Brian Lehnen, Scott Morgan, Anne Marie Burgoyne - Year One in the Life of a Nonprofit Start-up

What fuels the creation of a nonprofit organization? In this panel discussion, sponsored by the Stanford Center for Social Innovation, panelists talk about their experiences founding an education-related nonprofit in the United States and a microenterprise in Africa. They explore how they came up with the ideas for their enterprises, how they focused and manifested those ideas, and what smart and not-so-smart choices they made along the way. A portfolio manager adds her insights on what elements make a startup appealing to potential funders.

William Brindley - Collaborating to Wire NGOs

Aid organizations around the world are learning that they can solve their technology and infrastructure problems faster and cheaper together than on their own. Enabling that collaboration is NetHope, a nonprofit information technology consortium helping NGOs establish the technology "ecosystems" they need to serve constituencies in more than 150 countries. Eric Nee interviews Bill Brindley, CEO of NetHope, on how the consortium got started, how it works, and how it is expanding its mission.

Wendy Kopp - Raising the Bar for Low-Income Students

Teach For America places thousands of energetic and committed college graduates as teachers in under-resourced schools for their first jobs. In this audio lecture recorded at the Stanford Graduate School of Business, Wendy Kopp shares why and how she started Teach for America in 1980, and its progress in raising the bar for under-achieving children. She also discusses how the organization rode out its "dark years," when enthusiasm and corporate support for the effort began to wane.

Dr. Christopher Elias - Advancing Technology to Improve Health

PATH (Program for Appropriate Technology and Health) is a nonprofit organization designed to ensure that the benefits of innovation in science and technology are available to developing countries and remotely located, low-income groups. In this audio interview, host Sheela Sethuraman speaks with Dr. Christopher Elias, president and CEO of PATH, about the PATH's origins, accomplishments, and challenges.

Linda Rottenberg - Taking Entrepreneurism International

Ten years ago, "entrepreneur" didn't exist in the lexicon of many parts of the world.

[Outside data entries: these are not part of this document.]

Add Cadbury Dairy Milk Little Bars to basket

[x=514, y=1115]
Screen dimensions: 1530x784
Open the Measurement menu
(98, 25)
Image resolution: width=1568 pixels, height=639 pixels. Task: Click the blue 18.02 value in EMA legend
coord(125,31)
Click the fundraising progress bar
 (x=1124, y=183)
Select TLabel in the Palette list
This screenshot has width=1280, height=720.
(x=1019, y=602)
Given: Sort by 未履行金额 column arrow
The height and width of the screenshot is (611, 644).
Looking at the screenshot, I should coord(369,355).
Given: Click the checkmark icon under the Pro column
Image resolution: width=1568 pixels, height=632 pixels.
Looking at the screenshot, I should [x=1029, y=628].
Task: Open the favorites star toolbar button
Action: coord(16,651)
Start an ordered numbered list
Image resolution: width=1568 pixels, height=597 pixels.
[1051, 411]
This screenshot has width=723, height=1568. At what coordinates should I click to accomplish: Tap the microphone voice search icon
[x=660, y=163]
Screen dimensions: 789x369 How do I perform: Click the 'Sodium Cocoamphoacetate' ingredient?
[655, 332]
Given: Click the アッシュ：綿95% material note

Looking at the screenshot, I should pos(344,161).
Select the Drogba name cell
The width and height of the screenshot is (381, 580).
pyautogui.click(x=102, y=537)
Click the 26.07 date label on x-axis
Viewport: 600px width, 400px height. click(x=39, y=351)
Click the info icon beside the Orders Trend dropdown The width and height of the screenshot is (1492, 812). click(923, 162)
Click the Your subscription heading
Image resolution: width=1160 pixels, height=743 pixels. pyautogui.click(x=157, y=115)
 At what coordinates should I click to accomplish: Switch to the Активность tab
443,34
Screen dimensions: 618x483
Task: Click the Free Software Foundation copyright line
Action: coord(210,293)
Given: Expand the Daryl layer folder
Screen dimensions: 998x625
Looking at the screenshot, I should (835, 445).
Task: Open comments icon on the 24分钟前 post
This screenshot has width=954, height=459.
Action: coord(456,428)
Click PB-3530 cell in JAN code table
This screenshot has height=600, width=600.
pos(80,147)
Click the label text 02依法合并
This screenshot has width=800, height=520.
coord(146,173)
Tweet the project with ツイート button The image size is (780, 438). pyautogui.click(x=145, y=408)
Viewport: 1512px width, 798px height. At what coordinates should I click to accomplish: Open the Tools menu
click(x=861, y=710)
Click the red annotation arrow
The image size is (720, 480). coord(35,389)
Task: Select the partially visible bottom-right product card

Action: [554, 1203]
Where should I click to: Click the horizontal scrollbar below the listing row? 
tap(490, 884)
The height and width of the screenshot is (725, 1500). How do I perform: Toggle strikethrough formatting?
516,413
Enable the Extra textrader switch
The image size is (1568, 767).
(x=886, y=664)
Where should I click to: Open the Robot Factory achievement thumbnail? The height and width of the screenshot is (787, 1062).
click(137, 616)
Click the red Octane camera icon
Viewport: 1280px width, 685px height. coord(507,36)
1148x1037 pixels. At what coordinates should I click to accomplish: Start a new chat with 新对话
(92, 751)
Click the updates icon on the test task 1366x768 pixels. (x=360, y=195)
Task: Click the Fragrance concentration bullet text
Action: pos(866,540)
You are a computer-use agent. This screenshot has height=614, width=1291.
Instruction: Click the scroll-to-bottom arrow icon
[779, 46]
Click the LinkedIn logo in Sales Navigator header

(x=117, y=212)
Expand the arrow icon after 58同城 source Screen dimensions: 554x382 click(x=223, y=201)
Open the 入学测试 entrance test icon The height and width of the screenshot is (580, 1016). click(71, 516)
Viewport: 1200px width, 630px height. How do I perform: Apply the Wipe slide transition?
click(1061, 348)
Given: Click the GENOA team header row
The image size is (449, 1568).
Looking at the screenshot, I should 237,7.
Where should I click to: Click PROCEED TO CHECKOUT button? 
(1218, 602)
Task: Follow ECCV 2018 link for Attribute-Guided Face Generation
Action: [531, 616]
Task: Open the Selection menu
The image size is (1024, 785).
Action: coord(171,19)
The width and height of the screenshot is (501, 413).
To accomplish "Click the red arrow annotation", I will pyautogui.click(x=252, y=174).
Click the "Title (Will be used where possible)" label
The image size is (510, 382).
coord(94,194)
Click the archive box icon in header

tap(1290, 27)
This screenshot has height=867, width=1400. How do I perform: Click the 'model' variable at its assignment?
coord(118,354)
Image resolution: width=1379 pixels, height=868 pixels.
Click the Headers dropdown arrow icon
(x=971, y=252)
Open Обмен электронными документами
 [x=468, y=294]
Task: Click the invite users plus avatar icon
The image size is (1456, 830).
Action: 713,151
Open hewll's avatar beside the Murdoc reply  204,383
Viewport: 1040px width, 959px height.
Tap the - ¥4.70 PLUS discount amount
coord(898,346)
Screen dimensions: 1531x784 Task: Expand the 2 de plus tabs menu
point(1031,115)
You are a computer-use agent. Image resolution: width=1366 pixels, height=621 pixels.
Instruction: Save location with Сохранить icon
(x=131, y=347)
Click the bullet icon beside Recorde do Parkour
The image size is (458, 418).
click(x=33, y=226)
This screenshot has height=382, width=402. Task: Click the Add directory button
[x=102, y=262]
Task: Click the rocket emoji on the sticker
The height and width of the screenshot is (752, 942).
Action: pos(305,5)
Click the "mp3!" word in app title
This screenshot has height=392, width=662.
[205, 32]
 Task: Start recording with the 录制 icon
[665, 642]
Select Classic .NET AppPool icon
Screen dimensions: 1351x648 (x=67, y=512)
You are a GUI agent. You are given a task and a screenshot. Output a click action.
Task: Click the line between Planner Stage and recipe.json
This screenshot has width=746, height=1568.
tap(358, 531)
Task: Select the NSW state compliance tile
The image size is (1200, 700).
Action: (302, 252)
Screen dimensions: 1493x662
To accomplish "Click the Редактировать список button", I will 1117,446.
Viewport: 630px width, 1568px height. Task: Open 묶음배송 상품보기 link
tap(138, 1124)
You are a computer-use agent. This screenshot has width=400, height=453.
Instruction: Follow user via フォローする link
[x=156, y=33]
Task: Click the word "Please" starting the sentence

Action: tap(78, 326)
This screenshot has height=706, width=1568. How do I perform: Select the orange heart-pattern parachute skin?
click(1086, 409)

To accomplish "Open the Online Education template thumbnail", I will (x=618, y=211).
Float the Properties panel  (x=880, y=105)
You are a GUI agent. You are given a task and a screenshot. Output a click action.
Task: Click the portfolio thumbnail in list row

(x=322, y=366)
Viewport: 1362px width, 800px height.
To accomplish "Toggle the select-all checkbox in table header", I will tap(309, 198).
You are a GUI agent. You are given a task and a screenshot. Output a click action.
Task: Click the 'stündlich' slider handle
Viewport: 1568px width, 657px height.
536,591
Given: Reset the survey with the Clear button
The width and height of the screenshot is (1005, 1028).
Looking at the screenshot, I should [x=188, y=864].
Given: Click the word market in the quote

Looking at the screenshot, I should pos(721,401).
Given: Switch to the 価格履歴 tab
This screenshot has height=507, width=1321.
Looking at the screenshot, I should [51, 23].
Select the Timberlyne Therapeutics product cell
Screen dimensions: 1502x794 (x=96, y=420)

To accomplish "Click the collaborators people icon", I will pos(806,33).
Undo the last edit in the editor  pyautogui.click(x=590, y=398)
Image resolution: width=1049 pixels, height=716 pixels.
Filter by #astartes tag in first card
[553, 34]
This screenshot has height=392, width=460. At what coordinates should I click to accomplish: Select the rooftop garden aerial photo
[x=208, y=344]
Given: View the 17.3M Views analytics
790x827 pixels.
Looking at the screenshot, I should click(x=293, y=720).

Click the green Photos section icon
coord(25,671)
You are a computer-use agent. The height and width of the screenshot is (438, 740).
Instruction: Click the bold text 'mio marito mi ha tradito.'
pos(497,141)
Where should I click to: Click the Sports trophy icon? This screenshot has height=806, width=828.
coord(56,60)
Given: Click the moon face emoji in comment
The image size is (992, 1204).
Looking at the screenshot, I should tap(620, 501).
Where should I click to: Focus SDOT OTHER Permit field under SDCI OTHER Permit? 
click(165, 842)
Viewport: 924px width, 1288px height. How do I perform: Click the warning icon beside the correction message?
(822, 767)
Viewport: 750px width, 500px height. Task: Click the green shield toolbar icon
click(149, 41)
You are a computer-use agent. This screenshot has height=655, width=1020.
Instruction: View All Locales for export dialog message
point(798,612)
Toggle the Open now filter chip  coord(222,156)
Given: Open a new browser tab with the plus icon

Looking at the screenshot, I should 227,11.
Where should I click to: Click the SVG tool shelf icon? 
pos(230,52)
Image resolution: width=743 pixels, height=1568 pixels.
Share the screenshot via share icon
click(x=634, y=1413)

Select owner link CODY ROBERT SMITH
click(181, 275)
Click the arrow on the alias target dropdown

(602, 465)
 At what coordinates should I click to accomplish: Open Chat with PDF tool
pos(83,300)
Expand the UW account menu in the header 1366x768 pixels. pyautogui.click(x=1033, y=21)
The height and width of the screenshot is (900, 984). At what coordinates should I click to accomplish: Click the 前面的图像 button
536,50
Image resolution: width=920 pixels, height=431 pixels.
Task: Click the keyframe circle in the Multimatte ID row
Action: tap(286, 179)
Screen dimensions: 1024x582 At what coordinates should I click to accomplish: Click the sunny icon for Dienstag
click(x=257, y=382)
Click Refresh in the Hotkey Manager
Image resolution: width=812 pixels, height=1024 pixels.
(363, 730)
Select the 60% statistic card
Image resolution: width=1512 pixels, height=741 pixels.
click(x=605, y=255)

Now, thanks to the work of a nonprofit called Endeavor, entrepreneurs are emerging in countries where such activity was once impossible. Invited to speak at the Center for Social Innovation at Stanford, Linda Rottenberg shares in this audio lecture how her organization has gone from a "crazy" idea of two business school graduates to an important engine for empowering entrepreneurs in Latin America and beyond.

Lynne Patterson - Empowering Women in Latin America

One of the best methods proven to alleviate poverty is microlending to women, who have a great track record for using loans wisely to create small business enterprises that sustain their entire families. Host of the Center for Social Innovation at Stanford, Lynne Patterson talks about the creation of Pro Mujer, an international microfinance and women's development network in Latin America. She details the mission, objectives, methods, and progress, illuminating the organization's empowering impact on the lives of its many clients.

Chip Heath - Missions That Really Inspire

Your organization has an important mission. But could a potential funder or volunteer tell that by looking at your website or your annual report? And could one of your employees make the right decision in a tough situation by reading it? In this audio lecture recorded at the 2007 Nonprofit Management Institute at Stanford, Chip Heath discusses how you can craft a mission statement that inspires people and helps them make important decisions, thereby offering powerful tools to lead your organization.

Susan Colby - Nonprofit Management Approaches at Bridgespan

In nonprofit management, implementing organizational changes can be a huge challenge. In this audio lecture, Susan Colby shares the Bridgespan approach to nonprofit strategy by taking the example of one of her clients, the Harlem Children's Zone. Speaking at the 2006 Nonprofit Management Institute at Stanford, she walks her audience of high-level nonprofit executives through a rather challenging process to tactfully institute radical organizational changes.